O profeta Isaías, na seção compreendida entre 63:11 a 64:7 do seu livro, lança um olhar retrospectivo para a história de Israel lembrando como Deus fielmente tem guiado o Seu povo (63:13,14) e como, de bom grado, Ele ajuda aqueles que alegremente fazem o certo e obedecem aos Seus caminhos (64:5). O profeta está cheio de admiração pelo caráter de Deus. “Desde os tempos antigos ninguém ouviu, nenhum ouvido percebeu, e olho nenhum viu outro Deus, além de ti, que trabalha para aqueles que nele esperam” (v. 4 NVI; ver tb 1Co 2:9).

Isaías lembra, também, quão teimoso Israel tem sido e se sente mortificado pelo modo como esta nação tem agido para com o seu terno e paciente Deus. “Em Seu amor e em Sua misericórdia Ele os resgatou; foi Ele que sempre os levantou e os conduziu nos dias passados. Apesar disso, eles se revoltaram e entristeceram o Seu Espírito Santo. Por isso Ele Se tornou inimigo deles e lutou pessoalmente contra eles.” (Is 63:9,10 NVI).

A experiência de Israel ilustra a condição moral da humanidade como um todo. “Somos como o impuro [leproso] – todos nós! Todos os nossos atos de justiça são como trapo imundo [trapos que cobriam o corpo em decomposição do leproso]. Murchamos como folhas, e como o vento as nossas iniqüidades nos levam para longe. Não há ninguém que clame pelo teu nome, que se anime a apegar-se a ti…” (Is 64:6-7, NVI).

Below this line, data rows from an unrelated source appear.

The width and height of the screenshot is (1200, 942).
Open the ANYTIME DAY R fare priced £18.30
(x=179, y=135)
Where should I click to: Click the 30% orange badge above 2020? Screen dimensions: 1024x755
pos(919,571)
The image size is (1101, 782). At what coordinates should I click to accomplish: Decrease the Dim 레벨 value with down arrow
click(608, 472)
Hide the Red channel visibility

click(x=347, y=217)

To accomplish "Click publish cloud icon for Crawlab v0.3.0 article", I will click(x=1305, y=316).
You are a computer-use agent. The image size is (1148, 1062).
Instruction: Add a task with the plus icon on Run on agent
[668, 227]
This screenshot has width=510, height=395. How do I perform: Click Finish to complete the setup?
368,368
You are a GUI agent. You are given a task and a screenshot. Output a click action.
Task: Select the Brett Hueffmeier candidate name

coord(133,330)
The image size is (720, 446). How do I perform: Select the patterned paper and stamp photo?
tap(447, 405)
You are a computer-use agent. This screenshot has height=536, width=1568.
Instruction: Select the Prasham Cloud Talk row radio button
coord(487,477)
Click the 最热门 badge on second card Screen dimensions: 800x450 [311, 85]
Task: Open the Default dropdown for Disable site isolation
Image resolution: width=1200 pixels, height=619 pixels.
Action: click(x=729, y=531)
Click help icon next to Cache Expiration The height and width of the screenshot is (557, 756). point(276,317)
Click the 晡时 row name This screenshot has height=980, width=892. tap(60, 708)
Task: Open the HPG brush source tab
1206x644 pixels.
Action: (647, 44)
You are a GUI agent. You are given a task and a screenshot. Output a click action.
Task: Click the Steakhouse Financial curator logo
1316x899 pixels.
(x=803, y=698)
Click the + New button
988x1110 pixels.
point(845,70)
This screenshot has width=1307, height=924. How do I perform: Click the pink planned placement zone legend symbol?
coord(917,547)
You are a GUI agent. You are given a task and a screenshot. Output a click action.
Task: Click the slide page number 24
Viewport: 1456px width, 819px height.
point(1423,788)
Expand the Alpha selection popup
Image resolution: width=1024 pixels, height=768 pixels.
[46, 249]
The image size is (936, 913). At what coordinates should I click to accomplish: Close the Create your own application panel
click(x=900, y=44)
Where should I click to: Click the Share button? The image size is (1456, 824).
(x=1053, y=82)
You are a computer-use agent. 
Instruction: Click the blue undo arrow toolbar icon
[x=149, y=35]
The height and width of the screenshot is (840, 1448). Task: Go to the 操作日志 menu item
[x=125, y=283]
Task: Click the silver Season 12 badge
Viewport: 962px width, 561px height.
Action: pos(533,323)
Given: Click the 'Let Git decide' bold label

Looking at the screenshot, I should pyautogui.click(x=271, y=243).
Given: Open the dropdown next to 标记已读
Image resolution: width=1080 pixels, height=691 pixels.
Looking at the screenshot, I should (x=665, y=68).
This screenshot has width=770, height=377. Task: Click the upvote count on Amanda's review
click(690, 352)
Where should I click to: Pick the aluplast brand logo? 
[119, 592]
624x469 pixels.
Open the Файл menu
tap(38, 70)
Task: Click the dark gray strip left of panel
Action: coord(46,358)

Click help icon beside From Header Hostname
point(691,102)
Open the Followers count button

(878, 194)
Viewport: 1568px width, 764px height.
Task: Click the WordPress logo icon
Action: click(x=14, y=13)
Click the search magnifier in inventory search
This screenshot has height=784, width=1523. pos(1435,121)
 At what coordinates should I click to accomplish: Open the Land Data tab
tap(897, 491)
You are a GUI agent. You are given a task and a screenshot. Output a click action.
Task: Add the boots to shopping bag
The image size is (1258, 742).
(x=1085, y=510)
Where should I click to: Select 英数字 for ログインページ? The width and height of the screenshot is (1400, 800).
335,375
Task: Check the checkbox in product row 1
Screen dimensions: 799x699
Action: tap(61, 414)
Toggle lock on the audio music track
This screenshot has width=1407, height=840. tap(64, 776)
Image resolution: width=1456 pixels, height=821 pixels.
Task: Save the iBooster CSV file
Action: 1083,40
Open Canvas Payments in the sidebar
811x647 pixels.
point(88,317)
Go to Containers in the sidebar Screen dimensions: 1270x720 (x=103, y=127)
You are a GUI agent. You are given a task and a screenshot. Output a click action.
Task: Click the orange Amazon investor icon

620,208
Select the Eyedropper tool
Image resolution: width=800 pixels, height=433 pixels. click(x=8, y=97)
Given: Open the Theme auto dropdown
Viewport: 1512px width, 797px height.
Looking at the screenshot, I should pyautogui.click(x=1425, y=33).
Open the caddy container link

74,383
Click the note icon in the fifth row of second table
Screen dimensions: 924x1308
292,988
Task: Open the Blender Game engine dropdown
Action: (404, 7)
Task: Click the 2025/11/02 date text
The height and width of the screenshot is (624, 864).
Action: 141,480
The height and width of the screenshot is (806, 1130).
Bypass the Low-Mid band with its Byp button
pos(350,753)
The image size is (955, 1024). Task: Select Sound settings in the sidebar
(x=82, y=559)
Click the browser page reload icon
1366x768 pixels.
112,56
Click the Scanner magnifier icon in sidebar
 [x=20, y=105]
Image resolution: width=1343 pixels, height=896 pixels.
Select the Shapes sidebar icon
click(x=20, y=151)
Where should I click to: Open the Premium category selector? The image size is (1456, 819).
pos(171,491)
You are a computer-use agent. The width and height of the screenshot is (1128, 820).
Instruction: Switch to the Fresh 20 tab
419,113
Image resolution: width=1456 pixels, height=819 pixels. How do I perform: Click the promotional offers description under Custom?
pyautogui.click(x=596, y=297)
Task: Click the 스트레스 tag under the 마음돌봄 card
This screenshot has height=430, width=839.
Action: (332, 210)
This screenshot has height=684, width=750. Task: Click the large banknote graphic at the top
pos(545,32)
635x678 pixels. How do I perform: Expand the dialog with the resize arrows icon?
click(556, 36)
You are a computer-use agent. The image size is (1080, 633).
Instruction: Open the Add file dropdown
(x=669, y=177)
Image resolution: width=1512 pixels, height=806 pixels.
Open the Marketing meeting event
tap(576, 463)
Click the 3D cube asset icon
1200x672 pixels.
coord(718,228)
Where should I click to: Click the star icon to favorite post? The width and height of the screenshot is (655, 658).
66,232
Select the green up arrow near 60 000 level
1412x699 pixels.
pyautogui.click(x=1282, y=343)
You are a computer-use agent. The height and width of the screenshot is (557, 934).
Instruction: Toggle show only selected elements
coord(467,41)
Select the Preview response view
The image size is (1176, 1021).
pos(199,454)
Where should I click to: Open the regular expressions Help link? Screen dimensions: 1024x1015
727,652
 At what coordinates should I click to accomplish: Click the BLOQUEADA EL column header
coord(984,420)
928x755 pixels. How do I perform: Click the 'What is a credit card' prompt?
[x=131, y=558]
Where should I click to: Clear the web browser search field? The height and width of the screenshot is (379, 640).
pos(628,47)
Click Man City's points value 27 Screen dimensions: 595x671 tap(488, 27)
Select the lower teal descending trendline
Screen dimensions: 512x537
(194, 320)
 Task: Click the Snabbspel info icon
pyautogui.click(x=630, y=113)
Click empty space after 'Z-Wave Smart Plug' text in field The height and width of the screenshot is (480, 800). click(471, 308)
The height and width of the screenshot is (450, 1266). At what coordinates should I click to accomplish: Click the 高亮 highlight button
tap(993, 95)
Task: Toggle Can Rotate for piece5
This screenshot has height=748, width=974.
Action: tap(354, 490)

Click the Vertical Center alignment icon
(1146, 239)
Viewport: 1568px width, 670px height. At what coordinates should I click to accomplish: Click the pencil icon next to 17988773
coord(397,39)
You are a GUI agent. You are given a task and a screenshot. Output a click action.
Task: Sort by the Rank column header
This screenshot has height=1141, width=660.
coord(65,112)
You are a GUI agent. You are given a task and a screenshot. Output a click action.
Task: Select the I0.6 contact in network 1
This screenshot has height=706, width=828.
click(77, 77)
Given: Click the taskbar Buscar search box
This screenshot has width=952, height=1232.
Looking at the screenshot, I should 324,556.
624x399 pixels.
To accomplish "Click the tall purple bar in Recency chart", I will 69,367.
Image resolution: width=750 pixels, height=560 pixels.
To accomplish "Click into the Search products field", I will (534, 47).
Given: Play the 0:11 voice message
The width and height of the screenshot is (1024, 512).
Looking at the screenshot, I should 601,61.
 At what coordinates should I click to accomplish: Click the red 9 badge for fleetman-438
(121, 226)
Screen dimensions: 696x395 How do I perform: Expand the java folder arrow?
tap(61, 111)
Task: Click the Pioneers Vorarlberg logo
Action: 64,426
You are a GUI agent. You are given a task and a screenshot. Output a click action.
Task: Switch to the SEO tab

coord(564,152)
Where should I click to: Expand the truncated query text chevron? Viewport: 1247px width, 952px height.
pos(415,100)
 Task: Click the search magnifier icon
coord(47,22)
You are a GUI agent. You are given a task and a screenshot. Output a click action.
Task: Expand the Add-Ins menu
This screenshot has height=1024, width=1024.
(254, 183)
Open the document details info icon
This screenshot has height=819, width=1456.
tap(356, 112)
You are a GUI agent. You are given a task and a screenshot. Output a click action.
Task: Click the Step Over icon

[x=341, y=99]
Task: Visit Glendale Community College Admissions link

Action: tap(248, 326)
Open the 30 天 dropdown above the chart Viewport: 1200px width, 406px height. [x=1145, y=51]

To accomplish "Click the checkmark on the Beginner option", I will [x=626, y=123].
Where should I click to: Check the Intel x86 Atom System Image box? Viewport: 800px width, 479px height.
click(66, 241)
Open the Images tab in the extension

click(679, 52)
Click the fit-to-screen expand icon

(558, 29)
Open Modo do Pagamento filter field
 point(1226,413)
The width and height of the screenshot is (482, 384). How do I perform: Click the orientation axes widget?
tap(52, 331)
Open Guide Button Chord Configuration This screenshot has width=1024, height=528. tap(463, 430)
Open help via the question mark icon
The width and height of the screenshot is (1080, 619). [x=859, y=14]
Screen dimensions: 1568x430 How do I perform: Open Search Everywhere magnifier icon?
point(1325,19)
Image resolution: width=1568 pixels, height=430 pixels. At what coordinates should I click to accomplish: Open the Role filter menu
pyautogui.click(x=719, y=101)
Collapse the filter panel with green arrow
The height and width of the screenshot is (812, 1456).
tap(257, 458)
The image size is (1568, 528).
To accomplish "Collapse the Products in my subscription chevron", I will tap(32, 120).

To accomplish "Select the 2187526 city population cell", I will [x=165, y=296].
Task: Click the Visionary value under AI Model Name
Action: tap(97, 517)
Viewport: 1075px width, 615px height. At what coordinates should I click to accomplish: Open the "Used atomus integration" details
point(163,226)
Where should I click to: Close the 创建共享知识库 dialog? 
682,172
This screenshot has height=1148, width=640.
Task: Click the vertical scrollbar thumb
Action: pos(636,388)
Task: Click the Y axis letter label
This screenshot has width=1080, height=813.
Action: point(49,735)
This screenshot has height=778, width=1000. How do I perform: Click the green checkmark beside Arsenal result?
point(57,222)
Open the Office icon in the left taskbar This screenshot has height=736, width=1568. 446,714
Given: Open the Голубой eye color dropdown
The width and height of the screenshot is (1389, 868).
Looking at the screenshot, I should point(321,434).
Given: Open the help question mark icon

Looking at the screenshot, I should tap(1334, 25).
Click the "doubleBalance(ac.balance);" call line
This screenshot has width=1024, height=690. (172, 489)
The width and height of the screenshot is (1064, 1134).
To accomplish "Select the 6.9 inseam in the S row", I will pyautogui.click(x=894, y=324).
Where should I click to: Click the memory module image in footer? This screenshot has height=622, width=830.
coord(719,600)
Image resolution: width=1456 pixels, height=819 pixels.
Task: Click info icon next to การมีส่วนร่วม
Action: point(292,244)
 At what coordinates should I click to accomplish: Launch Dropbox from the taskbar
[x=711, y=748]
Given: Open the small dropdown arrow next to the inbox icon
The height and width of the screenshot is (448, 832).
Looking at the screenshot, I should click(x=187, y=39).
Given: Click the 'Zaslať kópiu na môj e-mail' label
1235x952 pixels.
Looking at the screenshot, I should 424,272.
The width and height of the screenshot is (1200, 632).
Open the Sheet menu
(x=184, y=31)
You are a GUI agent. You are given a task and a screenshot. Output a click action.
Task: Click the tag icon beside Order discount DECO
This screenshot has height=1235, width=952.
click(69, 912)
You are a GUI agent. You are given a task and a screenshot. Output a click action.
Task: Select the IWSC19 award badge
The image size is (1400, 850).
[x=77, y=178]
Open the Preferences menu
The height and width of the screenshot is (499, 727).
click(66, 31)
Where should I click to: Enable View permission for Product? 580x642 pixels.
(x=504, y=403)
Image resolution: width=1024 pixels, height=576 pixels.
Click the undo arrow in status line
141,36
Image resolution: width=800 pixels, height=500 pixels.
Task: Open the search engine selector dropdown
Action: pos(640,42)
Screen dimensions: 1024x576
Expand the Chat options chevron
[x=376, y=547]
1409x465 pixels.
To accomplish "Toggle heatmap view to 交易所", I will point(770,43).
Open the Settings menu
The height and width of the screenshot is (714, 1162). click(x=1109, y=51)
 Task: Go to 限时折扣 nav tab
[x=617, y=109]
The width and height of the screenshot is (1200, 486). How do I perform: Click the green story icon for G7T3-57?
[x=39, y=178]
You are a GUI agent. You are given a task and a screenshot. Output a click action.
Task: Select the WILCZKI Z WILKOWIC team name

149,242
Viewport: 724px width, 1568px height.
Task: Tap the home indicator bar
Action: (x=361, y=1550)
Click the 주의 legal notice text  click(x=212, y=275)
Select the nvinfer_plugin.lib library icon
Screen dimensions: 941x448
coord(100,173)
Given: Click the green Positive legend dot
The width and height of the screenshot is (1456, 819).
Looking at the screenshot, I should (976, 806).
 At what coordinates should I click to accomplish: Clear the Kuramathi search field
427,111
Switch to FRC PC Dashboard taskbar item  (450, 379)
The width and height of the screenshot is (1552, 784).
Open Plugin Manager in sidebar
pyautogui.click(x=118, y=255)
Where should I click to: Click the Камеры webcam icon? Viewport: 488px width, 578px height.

Então ocorre uma mudança no discurso. O profeta, de repente, intercede em nosso favor. Ele pede para Deus Se lembrar! “Lembre-se, Senhor”, diz ele, “Tu és o nosso Pai. Nós somos o barro; Tu és o oleiro” (v.8 NVI), somos mortais frágeis e mesmo nossos melhores atos não são nada além de “trapo imundo” (v.6 NVI). Por três vezes ele lembra o Senhor: “Tu és nosso Pai” (63:16 a, b; 64:8); lembra também que Ele é nosso criador (v.8) e que Seu nome, desde o início, é “Redentor” (63:16).

Como Moisés, Isaías implora a Deus para não desistir de seu povo, para não esconder Seu rosto deles (v.7), mesmo que seja só por causa do Seu nome e reputação (63:14; 64:10,11).

Quando nos sentimos distantes de Deus, podemos clamar como Isaías: “Não te ires demais, ó Senhor! Não te lembres constantemente das nossas maldades. Olha para nós! Somos o teu povo! … Ficarás calado e nos castigarás além da conta?” (v. 9,12 NVI). Em resposta às nossas humildes súplicas já conhecemos de antemão a promessa de Deus: “Antes de clamarem, eu responderei; enquanto ainda estiverem falando eu os ouvirei” (65:24 NIV). Que conforto e segurança nos traz o amoroso, justo e misericordioso Deus a quem servimos em Sua Palavra!